Web Publishing Reference Guide
Web Forms
Adding a form to a web page introduces user interaction, which is good for you and your site visitor. Good for your visitor because it's more engaging than just reading, and potentially provides a service; good for you because you can receive information from your visitor and potentially render a service.
At MIT, you can use a web form together with a program called cgiemail to generate email messages each time someone clicks the submit button on your form. This is a great way for visitors to communicate with you, e.g., fill out an application or survey. You can then import the email responses from your users into a database and analyze it.

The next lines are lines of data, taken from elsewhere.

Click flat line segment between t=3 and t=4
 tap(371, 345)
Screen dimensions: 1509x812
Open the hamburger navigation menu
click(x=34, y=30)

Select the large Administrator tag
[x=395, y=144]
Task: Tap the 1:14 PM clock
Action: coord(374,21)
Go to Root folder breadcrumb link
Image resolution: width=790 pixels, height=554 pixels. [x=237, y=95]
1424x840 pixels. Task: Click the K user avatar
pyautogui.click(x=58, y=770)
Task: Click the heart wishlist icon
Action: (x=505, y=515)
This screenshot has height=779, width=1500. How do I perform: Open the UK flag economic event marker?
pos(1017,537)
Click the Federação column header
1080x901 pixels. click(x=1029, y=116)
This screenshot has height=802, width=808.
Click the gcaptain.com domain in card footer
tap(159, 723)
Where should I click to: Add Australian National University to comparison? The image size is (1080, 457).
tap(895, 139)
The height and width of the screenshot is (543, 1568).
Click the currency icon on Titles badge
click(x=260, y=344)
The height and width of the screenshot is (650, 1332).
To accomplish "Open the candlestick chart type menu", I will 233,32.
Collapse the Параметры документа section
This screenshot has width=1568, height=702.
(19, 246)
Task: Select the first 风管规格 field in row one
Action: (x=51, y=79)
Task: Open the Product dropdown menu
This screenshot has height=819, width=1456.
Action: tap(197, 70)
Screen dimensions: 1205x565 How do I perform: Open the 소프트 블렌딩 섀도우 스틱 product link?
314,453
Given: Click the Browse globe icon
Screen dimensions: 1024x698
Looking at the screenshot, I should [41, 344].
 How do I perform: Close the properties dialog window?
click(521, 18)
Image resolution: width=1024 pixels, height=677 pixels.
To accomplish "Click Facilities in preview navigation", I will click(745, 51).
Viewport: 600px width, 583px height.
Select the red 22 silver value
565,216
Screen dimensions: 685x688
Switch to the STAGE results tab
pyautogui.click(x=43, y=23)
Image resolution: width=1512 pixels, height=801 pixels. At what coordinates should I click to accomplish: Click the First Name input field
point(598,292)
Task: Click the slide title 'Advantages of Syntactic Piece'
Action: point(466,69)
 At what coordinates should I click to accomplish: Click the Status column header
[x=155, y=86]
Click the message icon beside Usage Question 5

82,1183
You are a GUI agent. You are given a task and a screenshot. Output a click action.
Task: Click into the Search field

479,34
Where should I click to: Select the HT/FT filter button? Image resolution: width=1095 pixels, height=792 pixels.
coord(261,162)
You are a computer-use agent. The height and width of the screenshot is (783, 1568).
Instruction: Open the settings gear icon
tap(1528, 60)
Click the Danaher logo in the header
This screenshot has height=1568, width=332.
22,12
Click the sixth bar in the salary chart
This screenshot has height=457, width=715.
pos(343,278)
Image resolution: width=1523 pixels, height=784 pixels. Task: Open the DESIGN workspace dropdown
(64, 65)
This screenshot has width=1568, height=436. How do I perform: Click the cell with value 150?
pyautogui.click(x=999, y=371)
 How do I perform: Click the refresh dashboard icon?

There are 6 steps to implementing a web form:
- Create the form
- Create an email template
- Invoke cgiemail
- Create a custom success page
- TEST your form!
- Process the form submissions
1. Create the form
If you would like to create a form by typing the html code yourself, W3Schools provides instructions. If you prefer the ease of using Dreamweaver to create your form, you will find step-by-step instructions by selecting "Using Dreamweaver" from the Help menu at the top of your Dreamweaver window.
2. Create an email template
The easiest way to customize an email template to your web form is by using translateform.pl. Once you have generated your template, be sure to open it in Notepad or SimpleText and put your own email address in the "To:" field near the top, so that you will be the recipient of any emails that come from your form. Keep in mind that if you change your web form after you generate the email template, you must edit the template accordingly, keeping the two in sync at all times. The fields in the form must match the fields in the upper and lower section of the template exactly in order for you to receive all the data that a user submits.
3. Invoke cgiemail
Cgiemail lays out form responses according to your template and emails them to you. To invoke cgiemail, enter the correct path in your form's action statement. Your form tag looks something like this:
<form name="survey" method="post" action="http://web.mit.edu/bin/cgiemail/lockername/survey.txt" >
The URL defined by the action calls cgiemail and directs the program to use the email template you created in Step 2. How do you define the right URL? First set your action equal to your template's absolute URL. Then insert "bin/cgiemail/" in between web.mit.edu/ and the locker name or directory.
4. Create a custom success page
When a user clicks the submit form, cgiemail generates a confirmation page for the user. It is a plain text page that simply restates the information that was sent via email from the form. The user must then click the Back button or enter a new URL in order to leave the confirmation page. If you would rather use a custom page that can include a thank you or other message, reflecting your site's look and feel and navigation, simply design the page. Then, add this tag somewhere within your form:
<input type="hidden" name="success" value="http://web.mit.edu/lockername/thanks.htm">
Be sure to set "value" equal to the URL of your new custom page.
5. Test your form
Now that you have created your form, prepared your email template, and designed a custom success page, upload these files to the directories in your site indicated in the various URLs you have coded in your form. Now, test your form by filling it out and clicking submit. If you do not receive an email fairly quickly, then you must troubleshoot. You may have a typo in your form action, or you may have forgotten to edit your email template properly. Double-check each step of the process. Detailed information on working with cgiemail can be found at http://web.mit.edu/wwwdev/cgiemail/user.html.
6. Process the form submissions
Now that you've started receiving email responses to your form, you may want to convert those responses to a format that can easily be imported into a database like Filemaker Pro. Process-comments.pl will convert your messages to a tab-delimited text file, easily imported into most database systems.